--- Data shown ---
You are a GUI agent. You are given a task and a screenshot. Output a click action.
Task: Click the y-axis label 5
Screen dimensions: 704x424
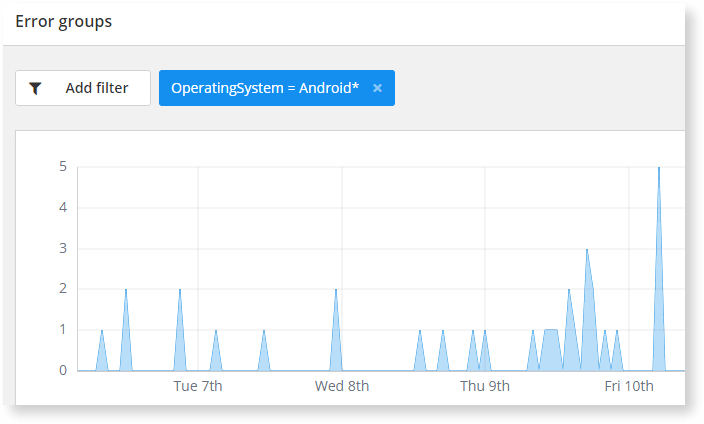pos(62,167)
---
--- Data shown ---
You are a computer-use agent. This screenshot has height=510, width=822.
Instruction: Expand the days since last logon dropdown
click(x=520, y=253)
---
*Task description:*
The answer needed is a single number: how many lines in the records above hold the string "agent". Please write nothing else.

*Problem solution:*
2